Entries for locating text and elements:
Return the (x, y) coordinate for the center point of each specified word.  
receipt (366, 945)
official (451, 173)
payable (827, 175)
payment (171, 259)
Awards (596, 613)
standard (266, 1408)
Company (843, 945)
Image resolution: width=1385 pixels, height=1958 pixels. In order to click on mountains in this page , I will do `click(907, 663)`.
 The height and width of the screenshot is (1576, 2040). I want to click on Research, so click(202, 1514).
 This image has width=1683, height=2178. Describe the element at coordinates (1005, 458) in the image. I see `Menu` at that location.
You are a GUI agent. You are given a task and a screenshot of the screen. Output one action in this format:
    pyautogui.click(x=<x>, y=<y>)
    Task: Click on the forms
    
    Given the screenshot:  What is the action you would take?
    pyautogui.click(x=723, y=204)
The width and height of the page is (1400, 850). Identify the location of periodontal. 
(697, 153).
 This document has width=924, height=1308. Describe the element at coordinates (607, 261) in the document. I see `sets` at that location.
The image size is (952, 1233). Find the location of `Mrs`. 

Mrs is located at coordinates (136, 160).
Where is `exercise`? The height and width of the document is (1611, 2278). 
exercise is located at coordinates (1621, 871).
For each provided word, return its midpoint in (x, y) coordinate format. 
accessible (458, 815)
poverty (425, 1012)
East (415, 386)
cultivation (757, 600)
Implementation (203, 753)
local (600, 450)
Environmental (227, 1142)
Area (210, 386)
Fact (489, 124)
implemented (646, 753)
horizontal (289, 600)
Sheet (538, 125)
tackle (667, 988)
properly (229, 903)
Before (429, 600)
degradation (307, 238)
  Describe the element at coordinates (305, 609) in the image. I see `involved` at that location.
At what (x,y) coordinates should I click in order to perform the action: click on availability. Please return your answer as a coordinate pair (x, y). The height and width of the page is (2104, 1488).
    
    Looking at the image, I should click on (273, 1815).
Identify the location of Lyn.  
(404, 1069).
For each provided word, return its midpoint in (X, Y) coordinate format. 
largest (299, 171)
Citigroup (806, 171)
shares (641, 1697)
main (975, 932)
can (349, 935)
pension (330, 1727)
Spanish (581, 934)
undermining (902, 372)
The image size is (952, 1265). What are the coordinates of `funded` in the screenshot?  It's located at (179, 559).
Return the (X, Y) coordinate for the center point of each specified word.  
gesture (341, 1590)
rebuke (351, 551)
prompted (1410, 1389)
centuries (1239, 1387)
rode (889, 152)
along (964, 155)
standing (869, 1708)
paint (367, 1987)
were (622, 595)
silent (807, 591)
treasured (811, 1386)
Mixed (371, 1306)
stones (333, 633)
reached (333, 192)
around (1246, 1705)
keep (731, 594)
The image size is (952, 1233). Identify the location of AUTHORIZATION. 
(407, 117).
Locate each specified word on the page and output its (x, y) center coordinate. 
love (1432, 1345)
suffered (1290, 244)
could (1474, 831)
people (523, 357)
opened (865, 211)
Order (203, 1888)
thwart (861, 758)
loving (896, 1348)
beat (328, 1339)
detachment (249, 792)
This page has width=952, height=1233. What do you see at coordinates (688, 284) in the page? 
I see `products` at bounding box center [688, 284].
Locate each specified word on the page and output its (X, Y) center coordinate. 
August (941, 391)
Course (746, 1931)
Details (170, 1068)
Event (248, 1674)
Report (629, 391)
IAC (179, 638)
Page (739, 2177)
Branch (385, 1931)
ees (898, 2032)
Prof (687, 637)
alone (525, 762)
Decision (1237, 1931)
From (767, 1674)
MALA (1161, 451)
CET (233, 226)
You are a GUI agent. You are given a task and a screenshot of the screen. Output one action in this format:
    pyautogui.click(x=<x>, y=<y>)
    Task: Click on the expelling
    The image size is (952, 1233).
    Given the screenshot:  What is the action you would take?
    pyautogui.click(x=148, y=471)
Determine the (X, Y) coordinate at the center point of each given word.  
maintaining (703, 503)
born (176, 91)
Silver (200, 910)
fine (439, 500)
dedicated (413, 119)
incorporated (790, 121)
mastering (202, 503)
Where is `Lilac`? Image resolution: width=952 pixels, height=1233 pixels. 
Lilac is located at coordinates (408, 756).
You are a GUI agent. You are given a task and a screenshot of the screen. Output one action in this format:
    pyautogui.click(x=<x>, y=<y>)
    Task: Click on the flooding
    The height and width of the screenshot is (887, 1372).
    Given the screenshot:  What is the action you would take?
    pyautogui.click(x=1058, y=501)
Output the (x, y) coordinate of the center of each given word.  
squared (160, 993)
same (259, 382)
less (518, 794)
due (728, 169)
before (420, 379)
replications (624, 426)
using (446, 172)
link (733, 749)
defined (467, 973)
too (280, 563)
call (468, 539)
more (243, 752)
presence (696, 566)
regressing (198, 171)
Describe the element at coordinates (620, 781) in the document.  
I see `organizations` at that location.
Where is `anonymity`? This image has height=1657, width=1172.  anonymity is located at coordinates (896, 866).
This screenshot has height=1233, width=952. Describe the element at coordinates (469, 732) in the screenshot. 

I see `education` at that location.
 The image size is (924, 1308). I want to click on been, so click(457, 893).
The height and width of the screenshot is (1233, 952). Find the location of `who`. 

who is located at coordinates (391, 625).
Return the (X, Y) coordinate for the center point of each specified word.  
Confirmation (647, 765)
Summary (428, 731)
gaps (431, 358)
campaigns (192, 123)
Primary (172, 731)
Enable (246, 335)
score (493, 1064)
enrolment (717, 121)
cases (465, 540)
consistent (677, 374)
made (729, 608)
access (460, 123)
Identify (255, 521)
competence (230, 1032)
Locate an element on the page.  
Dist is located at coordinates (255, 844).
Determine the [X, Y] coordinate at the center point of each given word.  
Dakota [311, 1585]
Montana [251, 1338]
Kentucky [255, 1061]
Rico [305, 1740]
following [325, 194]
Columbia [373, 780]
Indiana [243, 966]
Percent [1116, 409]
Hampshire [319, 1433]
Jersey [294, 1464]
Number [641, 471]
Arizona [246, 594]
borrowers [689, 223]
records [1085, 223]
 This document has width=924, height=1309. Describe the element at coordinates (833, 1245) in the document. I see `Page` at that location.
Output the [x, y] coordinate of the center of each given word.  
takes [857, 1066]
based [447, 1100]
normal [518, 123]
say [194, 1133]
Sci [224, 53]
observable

PROBLEM DETAILS:
Copy out, word for word, the lines from the one containing "Number [641, 471]" through the final line above, including both.

ANSWER BELOW:
Number [641, 471]
Arizona [246, 594]
borrowers [689, 223]
records [1085, 223]
 This document has width=924, height=1309. Describe the element at coordinates (833, 1245) in the document. I see `Page` at that location.
Output the [x, y] coordinate of the center of each given word.  
takes [857, 1066]
based [447, 1100]
normal [518, 123]
say [194, 1133]
Sci [224, 53]
observable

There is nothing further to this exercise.